Titolo: DIEGO ARMANDO MARADONA – Autore: Giuseppe Limone 

Intinse il suo dito in questo mare l’Altissimo fra il Vesuvio e Mergellina, disegnandovi un uovo e ne spuntò Diego Armando Maradona, cucciolotto inquieto, capelli scarmigliati dalla luna. Chi fosse il bimbo lo diceva il nome: Maradona, dono del mare. Dono del mare a chi? Rispondevano il suo prenome e il soprannome, in un anagramma nascosto e concentrato: Diego Armando el pibe de oro, dono del mare a Napoli attraverso l’anima di un dio. – Raccontarono poi che era venuto da terra argentina, nato da un grembo di poveri, dai dannati del mondo, quarto di sei figli, cocco delle tre sorelle più grandi e della madre adorata. Migrato in Spagna, Barcellona lo vestì dei suoi colori, Napoli lo fece tutto d’oro. Colmò gli stadi. Stupì la notte con la fiaba dei suoi passi raccontata dai sussulti delle stelle.  Palleggiava con la luna. In campo a inizio partita era l’Atteso da un mare d’occhi che facevano le fusa. Poi lui era la luce. – La sua trama di finte era un raggio laser che bucava il groviglio degli umani – e la giungla dei suoi marcatori era la cruna d’ago in cui passava il furto del suo gol. Nei guizzi divampati nello stadio era un orsacchiotto fatato, un pesce palla che non ti faceva vedere mai una palla. Passò il Rubicone e disse al suo popolo: Il dado è tratto, eccovi il sole.

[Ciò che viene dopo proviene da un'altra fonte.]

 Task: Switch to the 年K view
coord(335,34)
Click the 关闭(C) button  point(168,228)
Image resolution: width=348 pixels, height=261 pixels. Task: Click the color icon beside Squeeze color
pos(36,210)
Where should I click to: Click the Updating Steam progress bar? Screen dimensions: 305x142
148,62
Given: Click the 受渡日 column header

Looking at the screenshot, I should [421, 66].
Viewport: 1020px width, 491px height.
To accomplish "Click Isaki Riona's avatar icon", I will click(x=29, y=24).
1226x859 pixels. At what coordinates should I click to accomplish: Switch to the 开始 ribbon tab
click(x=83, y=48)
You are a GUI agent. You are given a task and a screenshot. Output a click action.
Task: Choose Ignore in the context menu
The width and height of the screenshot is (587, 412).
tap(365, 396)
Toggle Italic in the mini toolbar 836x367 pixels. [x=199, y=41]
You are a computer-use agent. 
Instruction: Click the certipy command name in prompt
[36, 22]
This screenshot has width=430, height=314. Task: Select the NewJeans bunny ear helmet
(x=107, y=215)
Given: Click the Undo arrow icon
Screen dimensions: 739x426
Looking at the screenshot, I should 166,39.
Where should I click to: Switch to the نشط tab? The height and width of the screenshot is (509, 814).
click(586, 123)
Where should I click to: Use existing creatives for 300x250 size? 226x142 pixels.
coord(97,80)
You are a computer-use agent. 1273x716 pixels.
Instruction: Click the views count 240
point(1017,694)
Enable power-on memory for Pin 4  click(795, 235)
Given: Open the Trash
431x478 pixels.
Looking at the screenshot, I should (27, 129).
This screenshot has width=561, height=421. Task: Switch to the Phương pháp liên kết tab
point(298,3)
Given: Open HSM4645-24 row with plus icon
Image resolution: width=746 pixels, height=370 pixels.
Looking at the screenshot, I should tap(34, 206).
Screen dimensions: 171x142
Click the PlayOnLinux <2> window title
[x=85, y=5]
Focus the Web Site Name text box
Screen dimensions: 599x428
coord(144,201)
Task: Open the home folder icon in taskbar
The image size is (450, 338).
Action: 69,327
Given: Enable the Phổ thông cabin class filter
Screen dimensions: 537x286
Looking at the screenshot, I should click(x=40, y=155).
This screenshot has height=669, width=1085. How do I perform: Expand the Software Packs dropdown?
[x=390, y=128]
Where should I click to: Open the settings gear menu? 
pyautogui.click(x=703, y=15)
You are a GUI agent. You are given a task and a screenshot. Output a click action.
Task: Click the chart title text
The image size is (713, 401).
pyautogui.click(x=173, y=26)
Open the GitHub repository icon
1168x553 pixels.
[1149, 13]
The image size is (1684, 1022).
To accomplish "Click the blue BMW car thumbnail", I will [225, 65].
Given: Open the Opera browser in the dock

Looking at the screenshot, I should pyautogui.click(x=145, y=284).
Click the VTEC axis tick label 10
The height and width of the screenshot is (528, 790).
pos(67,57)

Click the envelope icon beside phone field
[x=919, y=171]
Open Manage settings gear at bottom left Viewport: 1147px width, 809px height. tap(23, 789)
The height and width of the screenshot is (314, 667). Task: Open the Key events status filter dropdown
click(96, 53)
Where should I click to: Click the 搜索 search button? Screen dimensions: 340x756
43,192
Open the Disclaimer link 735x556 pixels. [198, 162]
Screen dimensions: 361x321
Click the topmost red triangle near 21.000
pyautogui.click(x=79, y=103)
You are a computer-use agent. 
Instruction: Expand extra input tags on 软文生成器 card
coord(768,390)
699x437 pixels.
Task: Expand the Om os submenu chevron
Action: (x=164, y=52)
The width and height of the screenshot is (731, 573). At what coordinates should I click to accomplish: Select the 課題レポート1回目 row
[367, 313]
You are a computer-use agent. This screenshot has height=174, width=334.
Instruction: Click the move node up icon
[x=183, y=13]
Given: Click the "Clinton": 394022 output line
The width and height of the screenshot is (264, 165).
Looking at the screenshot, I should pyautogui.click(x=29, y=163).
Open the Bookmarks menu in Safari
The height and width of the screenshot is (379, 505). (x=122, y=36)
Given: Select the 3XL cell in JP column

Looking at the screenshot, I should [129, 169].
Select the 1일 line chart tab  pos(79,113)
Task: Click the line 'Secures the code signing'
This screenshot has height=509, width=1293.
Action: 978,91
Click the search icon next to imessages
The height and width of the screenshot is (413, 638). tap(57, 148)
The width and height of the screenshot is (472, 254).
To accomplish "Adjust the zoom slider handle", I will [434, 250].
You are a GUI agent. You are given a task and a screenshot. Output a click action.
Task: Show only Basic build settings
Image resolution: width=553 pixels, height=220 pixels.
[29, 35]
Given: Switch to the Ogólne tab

Pavimentata in azzurro, popolata di graffiti in ogni dove, improvvisa rinacque la città. – Nell’arco orbitale dello stadio Lui per i compagni e per gli spettatori era la stella Antares l’aquila e la guida la folgore la febbre e il primo amore. Dopo tremila anni per la seconda volta un giorno nacque chi strinse in un sol pugno questo mare insieme al pianto della sua ultima sirena restituendone il canto alla città. Dalla spuma era nata Afrodite, lui nacque dal sole. In suo onore, contro l’Italia gli italiani di Napoli tifarono Argentina. – Poi vennero i giorni difficili. Lui barcollò, cadde, si rialzò. Ebbe un sorriso gracile e indifeso. Non si arrese. Mai si dimise dall’umanità.  Piantò il suo regno nei cuori di quelli che lo videro nel verde e fecero lusso della povertà chiamandola passione. – Ora un suo capello vive a un crocevia, come in un palazzo degli Uffizi dei poveri o in un santuario di devoti: vi brilla come una lacrima del sole. Egli si donò a Napoli e partì. E a ogni suo ritorno Napoli intera si agglutina al suo eroe. Perché non si è più soli se si visse un amore e perché tutto l’amore è sole e brucia in petto come una palla d’oro.